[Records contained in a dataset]
* * * * * * *
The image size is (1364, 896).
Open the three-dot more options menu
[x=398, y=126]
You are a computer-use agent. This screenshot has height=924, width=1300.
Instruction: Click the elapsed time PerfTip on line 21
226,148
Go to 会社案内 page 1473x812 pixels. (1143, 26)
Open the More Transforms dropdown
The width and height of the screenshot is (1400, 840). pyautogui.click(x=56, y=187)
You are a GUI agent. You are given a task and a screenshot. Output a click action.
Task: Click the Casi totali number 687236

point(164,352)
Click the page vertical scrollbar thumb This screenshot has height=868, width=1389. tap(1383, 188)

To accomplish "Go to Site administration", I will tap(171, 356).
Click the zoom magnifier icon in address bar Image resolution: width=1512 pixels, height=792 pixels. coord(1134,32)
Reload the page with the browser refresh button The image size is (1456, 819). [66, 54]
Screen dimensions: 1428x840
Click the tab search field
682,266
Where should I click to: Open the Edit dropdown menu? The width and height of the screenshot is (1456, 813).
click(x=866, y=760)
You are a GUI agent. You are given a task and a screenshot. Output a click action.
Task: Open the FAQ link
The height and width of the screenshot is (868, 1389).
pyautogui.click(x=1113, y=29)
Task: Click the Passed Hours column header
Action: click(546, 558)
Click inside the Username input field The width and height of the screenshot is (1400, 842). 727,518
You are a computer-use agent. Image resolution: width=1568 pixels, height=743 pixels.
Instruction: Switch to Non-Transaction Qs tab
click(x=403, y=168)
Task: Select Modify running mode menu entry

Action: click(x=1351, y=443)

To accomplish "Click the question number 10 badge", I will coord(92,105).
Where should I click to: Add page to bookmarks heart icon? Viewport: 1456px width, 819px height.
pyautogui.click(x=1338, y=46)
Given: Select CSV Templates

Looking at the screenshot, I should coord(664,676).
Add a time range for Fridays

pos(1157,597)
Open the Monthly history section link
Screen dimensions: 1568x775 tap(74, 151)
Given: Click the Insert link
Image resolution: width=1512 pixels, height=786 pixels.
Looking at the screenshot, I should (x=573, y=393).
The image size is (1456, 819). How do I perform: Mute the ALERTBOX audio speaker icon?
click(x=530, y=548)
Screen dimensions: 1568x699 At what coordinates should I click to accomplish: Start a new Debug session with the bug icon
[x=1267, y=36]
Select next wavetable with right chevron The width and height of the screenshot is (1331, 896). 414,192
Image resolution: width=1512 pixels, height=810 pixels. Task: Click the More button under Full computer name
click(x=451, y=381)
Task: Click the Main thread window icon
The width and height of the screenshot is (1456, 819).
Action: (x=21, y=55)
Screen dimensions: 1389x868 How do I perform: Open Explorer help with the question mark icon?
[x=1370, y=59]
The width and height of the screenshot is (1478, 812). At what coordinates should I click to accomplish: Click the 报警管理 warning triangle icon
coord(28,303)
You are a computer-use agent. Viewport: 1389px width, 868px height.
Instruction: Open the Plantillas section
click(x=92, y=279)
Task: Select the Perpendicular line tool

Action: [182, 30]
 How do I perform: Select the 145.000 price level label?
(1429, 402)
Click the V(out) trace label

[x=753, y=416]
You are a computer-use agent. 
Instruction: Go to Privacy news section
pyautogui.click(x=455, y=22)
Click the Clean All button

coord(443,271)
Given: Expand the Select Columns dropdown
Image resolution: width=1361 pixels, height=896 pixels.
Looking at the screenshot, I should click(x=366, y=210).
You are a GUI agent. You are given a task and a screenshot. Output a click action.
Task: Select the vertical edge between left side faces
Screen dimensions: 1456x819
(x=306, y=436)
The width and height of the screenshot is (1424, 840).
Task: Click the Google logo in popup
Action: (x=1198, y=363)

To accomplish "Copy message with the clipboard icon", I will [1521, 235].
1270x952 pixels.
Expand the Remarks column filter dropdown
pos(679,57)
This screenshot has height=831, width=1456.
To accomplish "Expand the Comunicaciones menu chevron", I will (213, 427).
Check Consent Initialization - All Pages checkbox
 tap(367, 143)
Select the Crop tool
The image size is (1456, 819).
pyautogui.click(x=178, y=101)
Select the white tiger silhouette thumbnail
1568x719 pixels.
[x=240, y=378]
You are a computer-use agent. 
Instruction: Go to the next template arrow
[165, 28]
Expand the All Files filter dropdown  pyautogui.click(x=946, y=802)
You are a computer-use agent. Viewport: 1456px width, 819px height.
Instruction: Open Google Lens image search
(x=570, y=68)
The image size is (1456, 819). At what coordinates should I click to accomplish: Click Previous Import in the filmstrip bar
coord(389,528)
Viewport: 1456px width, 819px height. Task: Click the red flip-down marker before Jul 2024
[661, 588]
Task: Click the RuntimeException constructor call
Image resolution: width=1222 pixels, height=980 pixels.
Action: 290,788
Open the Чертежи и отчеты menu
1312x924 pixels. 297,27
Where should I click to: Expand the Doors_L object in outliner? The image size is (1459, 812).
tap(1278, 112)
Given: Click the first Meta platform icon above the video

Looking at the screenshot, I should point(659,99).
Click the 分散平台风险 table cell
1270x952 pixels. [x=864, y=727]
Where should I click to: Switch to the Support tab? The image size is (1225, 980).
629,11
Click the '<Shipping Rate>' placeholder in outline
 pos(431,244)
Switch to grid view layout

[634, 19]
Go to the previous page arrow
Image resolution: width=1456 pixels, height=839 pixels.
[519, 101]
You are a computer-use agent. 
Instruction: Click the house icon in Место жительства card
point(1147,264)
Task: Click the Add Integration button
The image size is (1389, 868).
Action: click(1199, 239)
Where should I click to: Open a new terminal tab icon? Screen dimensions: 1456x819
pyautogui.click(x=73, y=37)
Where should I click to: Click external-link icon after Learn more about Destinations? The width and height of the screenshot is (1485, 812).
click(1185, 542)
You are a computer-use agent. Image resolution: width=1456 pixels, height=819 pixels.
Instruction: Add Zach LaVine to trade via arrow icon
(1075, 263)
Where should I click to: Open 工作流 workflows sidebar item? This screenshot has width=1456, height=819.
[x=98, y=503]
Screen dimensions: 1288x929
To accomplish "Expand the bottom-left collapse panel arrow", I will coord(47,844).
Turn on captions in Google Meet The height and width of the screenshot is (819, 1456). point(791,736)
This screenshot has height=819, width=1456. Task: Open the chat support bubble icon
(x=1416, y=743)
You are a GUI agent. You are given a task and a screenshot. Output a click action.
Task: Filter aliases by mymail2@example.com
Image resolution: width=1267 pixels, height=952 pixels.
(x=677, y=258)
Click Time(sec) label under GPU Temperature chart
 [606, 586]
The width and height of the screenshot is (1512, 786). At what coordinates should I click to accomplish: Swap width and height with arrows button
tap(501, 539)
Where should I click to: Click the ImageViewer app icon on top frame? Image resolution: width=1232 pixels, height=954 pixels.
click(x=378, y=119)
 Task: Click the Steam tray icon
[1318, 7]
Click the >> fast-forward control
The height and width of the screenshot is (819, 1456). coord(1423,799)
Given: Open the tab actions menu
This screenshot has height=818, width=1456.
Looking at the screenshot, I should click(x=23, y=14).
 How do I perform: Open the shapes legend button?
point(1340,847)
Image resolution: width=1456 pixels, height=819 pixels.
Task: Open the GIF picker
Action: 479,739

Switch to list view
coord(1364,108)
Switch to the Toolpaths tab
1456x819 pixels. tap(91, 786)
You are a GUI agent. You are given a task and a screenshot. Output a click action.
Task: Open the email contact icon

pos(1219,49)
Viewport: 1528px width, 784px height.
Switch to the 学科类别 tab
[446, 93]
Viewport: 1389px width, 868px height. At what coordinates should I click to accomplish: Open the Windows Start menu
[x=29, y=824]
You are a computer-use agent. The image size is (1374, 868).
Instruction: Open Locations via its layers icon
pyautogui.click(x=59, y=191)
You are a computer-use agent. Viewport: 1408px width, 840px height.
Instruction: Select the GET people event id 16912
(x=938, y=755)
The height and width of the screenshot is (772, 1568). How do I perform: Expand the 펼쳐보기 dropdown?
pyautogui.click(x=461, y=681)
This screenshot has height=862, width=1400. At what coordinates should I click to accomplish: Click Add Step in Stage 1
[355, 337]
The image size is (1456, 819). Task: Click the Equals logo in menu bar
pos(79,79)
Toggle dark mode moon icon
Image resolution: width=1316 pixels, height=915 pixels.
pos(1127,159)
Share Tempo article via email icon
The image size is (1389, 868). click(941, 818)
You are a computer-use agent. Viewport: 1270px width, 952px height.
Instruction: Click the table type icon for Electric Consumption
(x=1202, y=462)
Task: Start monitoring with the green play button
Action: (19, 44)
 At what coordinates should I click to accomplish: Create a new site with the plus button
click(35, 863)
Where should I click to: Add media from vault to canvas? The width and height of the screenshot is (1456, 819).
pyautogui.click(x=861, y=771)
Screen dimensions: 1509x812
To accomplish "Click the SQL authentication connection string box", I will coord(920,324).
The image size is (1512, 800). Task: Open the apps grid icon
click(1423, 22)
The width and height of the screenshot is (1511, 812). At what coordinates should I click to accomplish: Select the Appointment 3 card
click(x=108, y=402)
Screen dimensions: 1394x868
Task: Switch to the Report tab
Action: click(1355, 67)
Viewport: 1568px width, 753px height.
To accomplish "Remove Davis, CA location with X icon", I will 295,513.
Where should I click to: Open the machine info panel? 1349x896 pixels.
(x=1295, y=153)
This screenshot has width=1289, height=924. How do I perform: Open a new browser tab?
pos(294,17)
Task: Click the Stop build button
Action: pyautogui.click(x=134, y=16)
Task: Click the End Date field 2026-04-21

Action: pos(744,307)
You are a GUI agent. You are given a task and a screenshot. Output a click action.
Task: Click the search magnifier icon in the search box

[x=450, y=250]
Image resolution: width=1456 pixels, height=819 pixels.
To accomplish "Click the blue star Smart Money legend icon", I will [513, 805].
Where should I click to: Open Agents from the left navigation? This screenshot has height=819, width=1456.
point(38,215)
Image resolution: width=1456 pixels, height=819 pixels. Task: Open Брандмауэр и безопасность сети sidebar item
* * * * * * *
**The task:** The answer should be a number alone: how many lines of the entries hold the word "vertical"?

**Finished exercise:** 2